Я посмотрел на него. Он был прав. Я, увлечённый погоней за граммами и килограммами, забыл о психологии. Я превратил их в машины, но они оставались людьми.

— Завтра воскресенье? — спросил я.

— Завтра.

— Объявляй выходной. Полный. Шурфы только на прогрев поставить, дежурных оставить минимум. Остальным — баня, двойная пайка мяса, и… — я полез в сундук, достал бутыль мутной, крепкой самогонки, которую мы купили в городе. — И вот это. По чарке каждому. Но только по одной! Чтобы без пьяного дебоша.

Елизар улыбнулся в бороду.

— Добро, Андрей Петрович. Это ты правильно. Людям выдохнуть надо.

— И ещё, отец. Собери вечером всех в большом срубе. Почитаешь им. Не проповедь, а просто… из Писания что-нибудь. Про терпение. Про исход из Египта. Им сейчас нужно знать, что они идут к Земле Обетованной, а не просто грязь месят.

— Сделаю.

Утро началось не с привычного матерного рева десятников и лязга лопат, а с тишины. Звенящей, морозной тишины.

Я вышел на крыльцо сруба, когда солнце только-только позолотило верхушки елей. Мороз стоял такой, что дым из труб тепляков поднимался строго вертикально, словно белые колонны, подпирающие небо.

Артель копошилась на улице. Хмурые, сонные, в натянутых наспех тулупах. Они переминались с ноги на ногу, скрипя снегом, и косились на меня с опаской. Елизар вчера вечером читал им про исход евреев из Египта, про терпение и манну небесную. Читал хорошо, с чувством, мужики слушали, разинув рты, но утром магия слова выветрилась, уступив место суровой реальности: сейчас снова работать в дымных ямах, в грязи и холоде.

— Ну что, православные, — громко сказал я, оглядывая строй. — Как спалось?

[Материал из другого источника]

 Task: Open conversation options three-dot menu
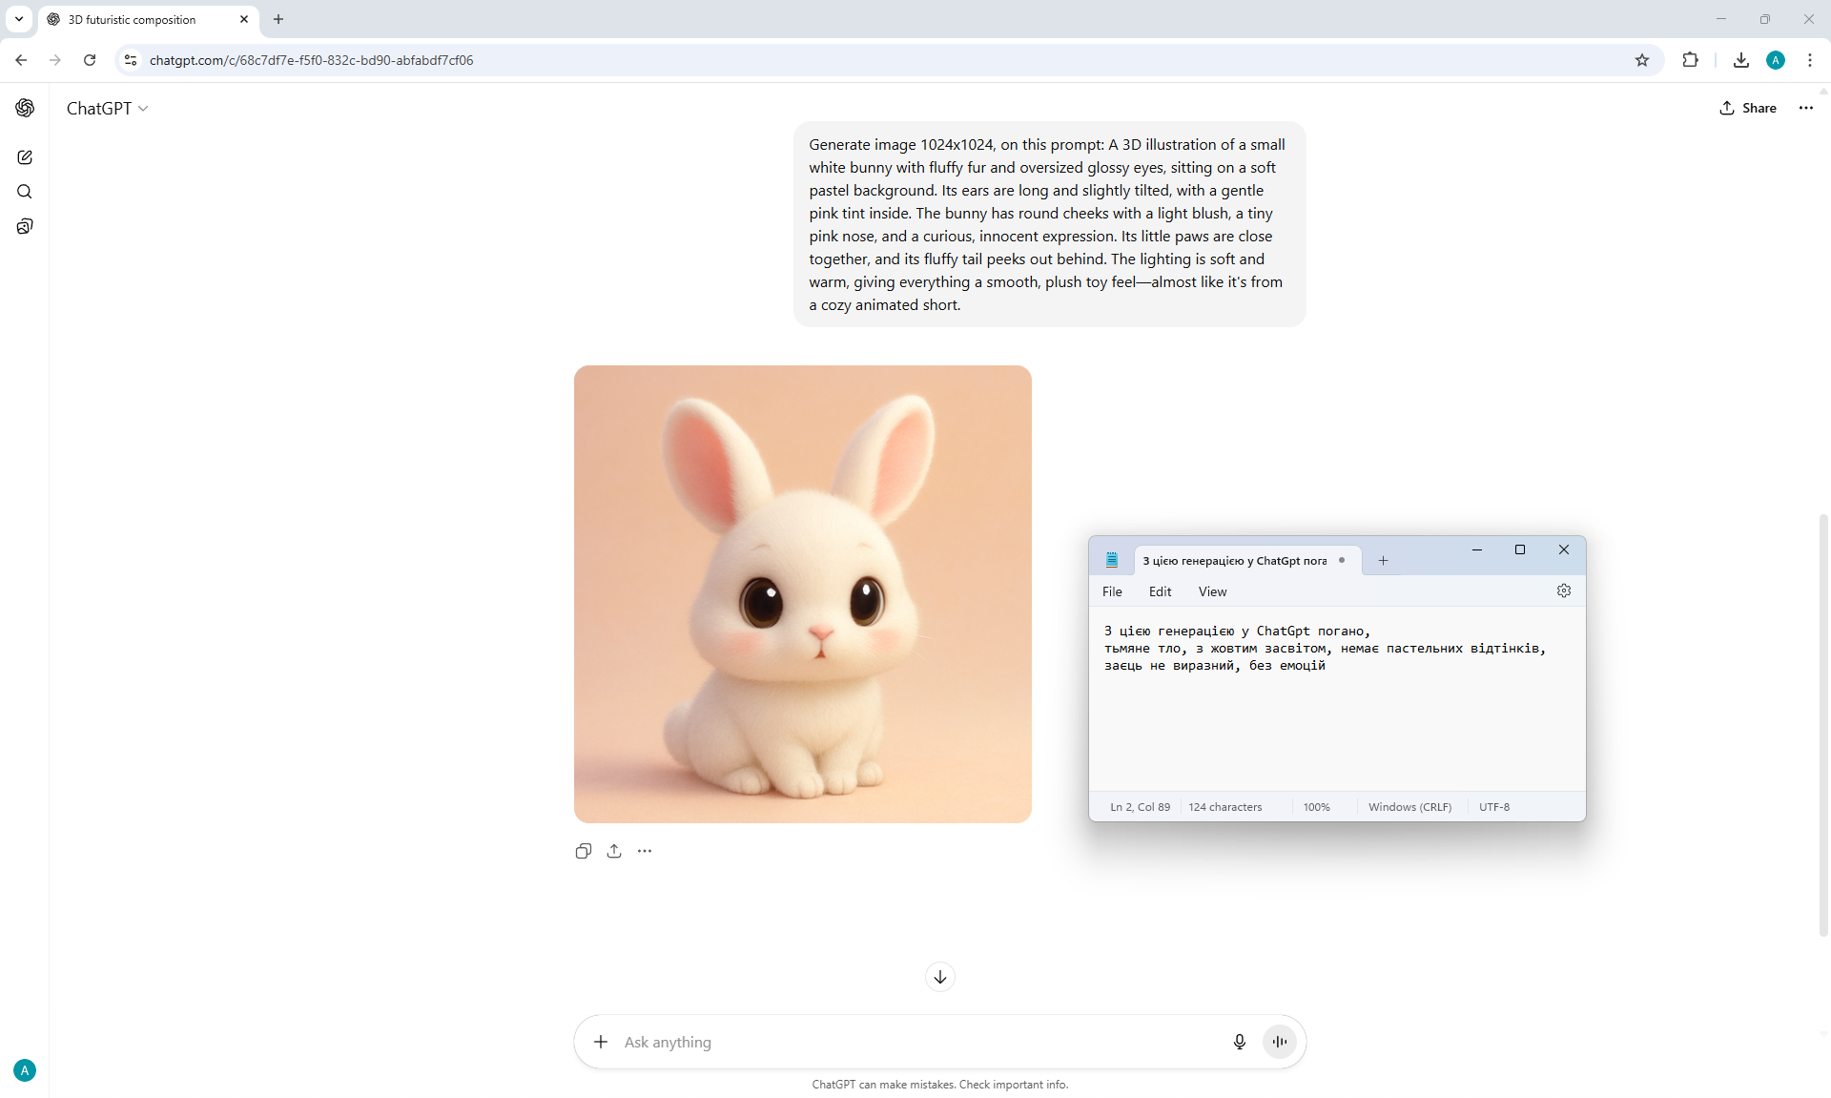point(1805,108)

— Да как спалось… — буркнул Семён, кутаясь в воротник. — В тепле и уюте. Только вот работать пора, Андрей Петрович. Чего зря морозиться?

— Работать, говоришь? — я усмехнулся. — А вот хрен тебе, Семён, а не работать.

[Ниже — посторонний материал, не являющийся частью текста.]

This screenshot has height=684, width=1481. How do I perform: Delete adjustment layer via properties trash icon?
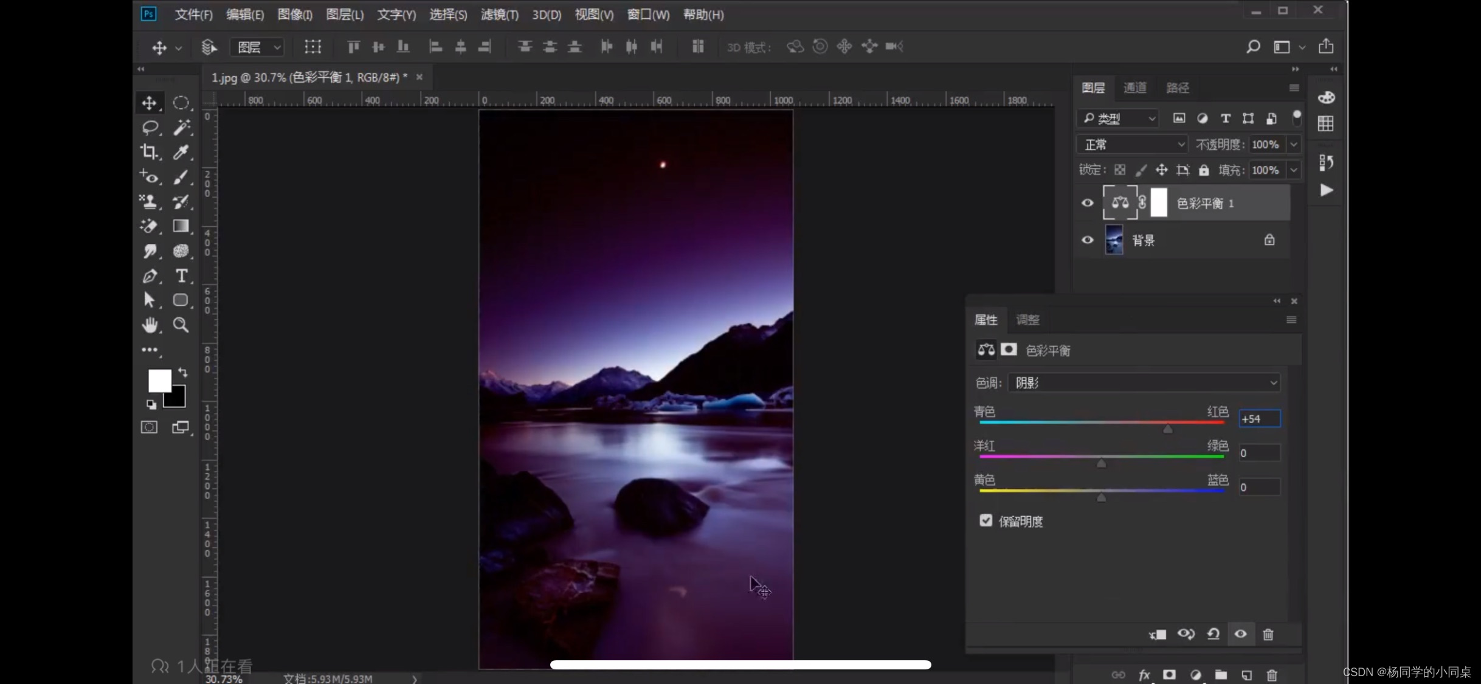[1268, 634]
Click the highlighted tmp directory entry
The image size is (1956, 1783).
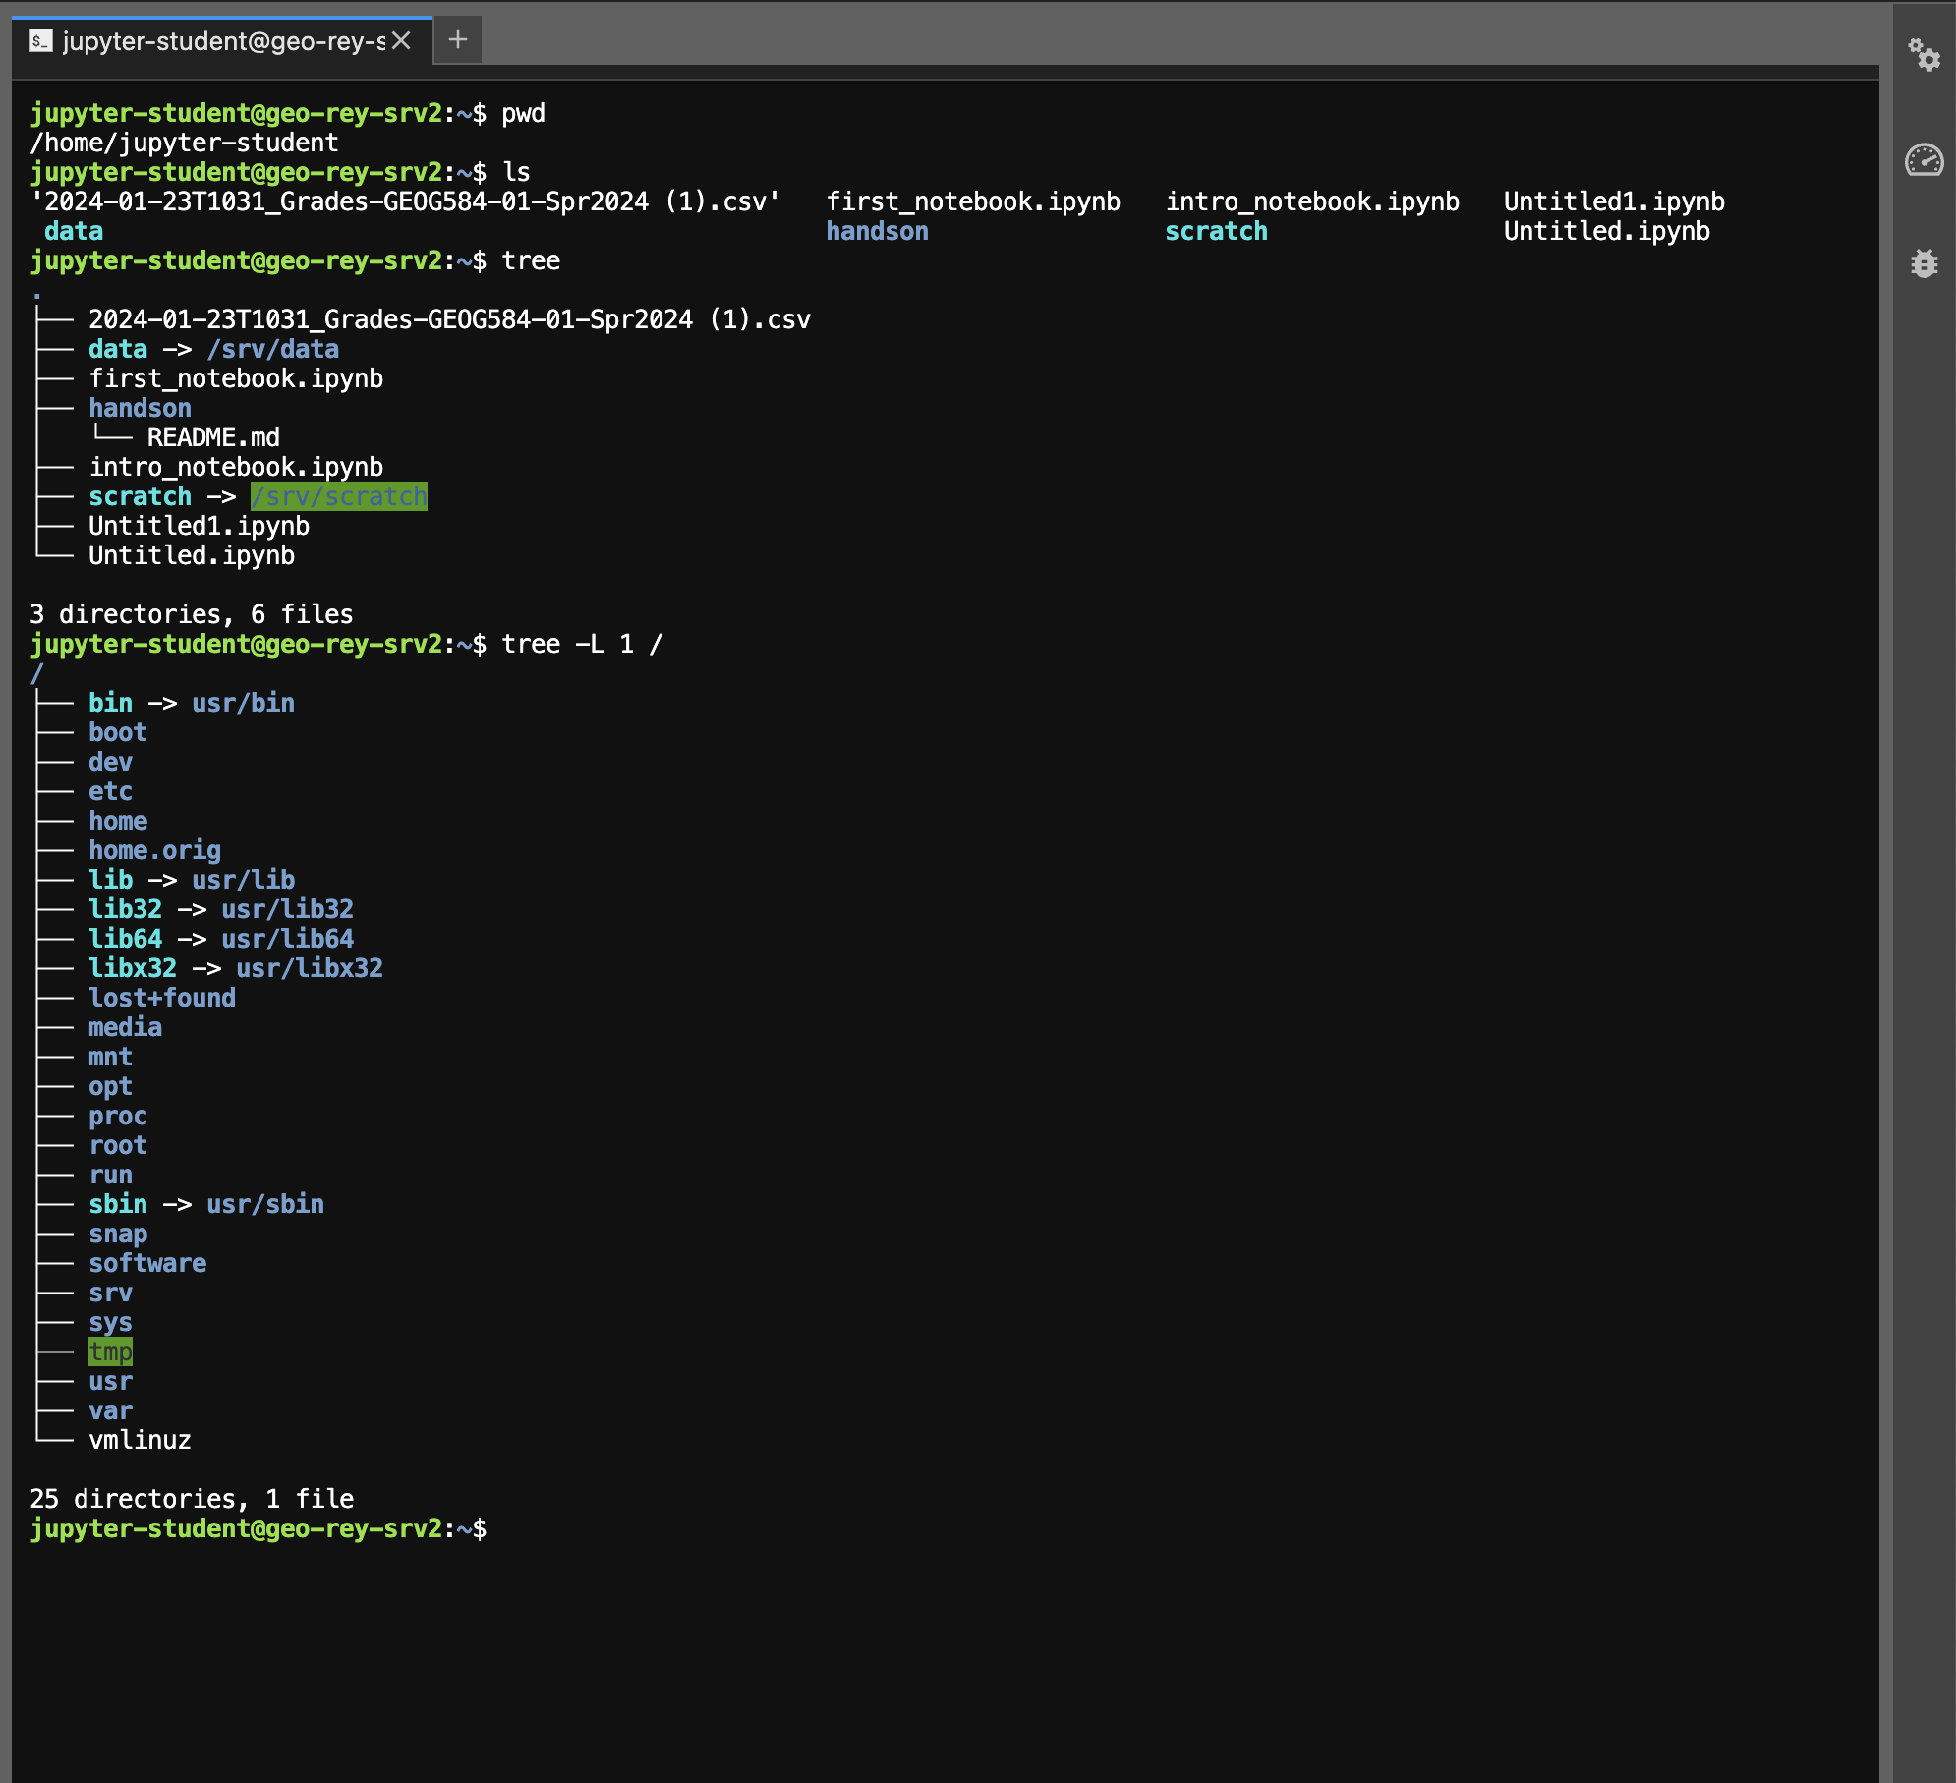pyautogui.click(x=110, y=1352)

По рядам прошел недоуменный шепоток. Игнат, стоявший рядом со мной, хмыкнул в усы, но промолчал — он знал план.

— Сегодня, — я повысил голос, — кирки в сторону. Лопаты — в сарай. Сегодня у нас, братцы, банный день. Выходной.

Тишина стала еще плотнее. Они не верили. Для них, привыкших пахать, слово «выходной» звучало как ругательство или издевка.

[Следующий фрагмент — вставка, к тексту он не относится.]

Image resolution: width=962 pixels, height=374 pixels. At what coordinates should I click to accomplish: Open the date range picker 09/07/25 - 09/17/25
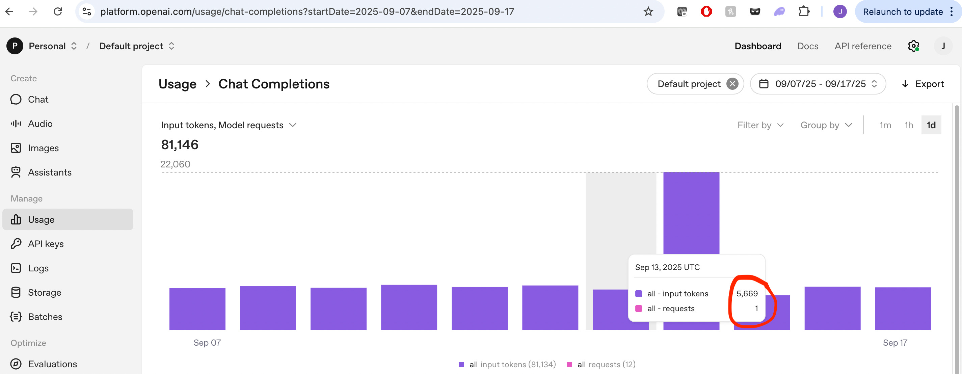click(x=818, y=84)
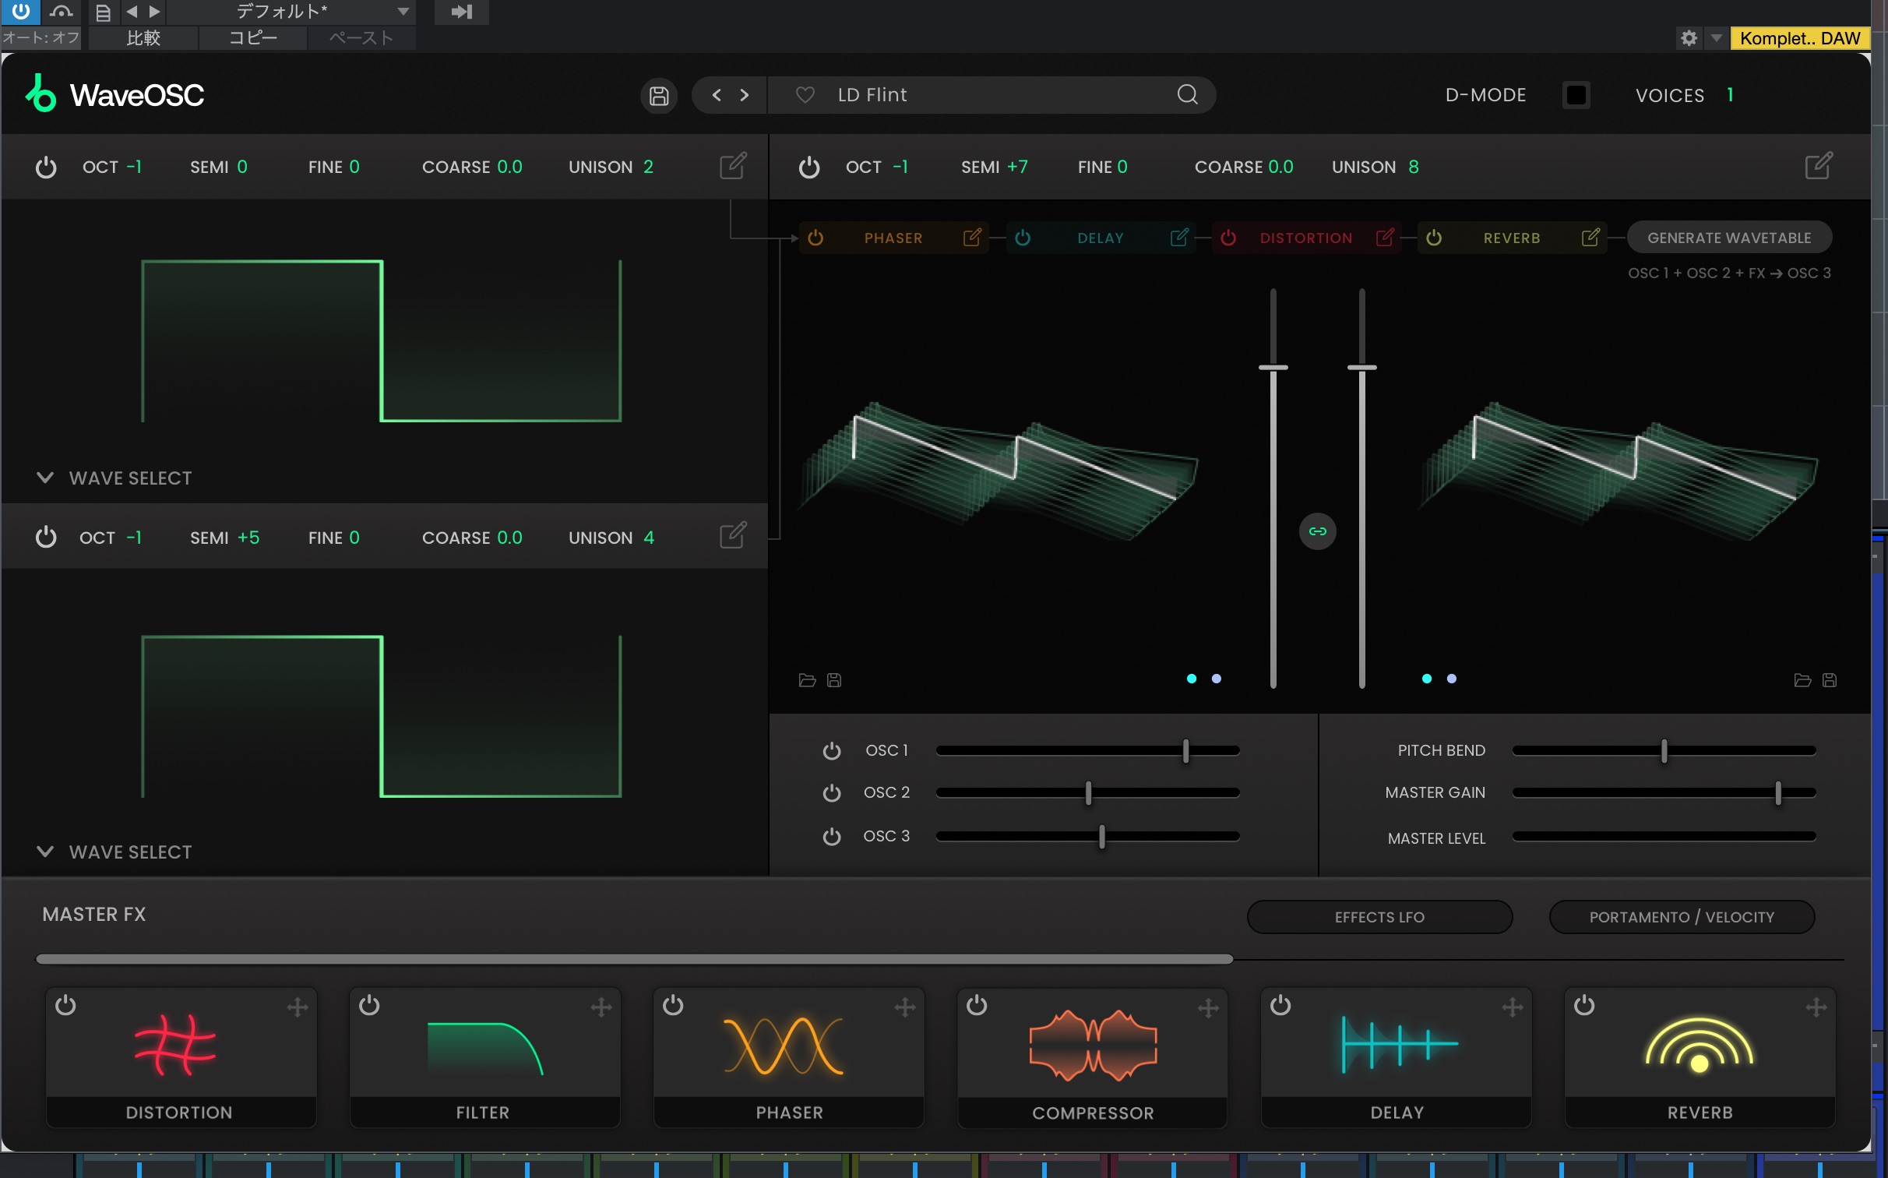Favorite the LD Flint preset with heart icon
Image resolution: width=1888 pixels, height=1178 pixels.
(805, 95)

— Что, оглохли? — рявкнул я весело. — Сказано — выходной! Баню топите, говорю. Марфа на кухне уже стряпней занимается… солонины наварила так, что ложка стоит. Сегодня жрем, моемся, вшей гоняем и спим.

— А шурфы? — подал голос Архип-кузнец, почесывая огромной пятерней затылок. — Земля-то остынет. Схватится за день, потом неделю долбить будем.

— А шурфы мы не бросим, — кивнул я. — Договоримся так: дежурных назначать не буду. Мы же артель, а не каторга. Каждый по совести. Проходил мимо — кинул охапку дров, посмотрел, чтоб горело ровно. Справимся?

— Справимся! — гаркнул Михей, первым осознав счастье. — Да мы за такой расклад, Андрей Петрович, зубами дрова грызть будем!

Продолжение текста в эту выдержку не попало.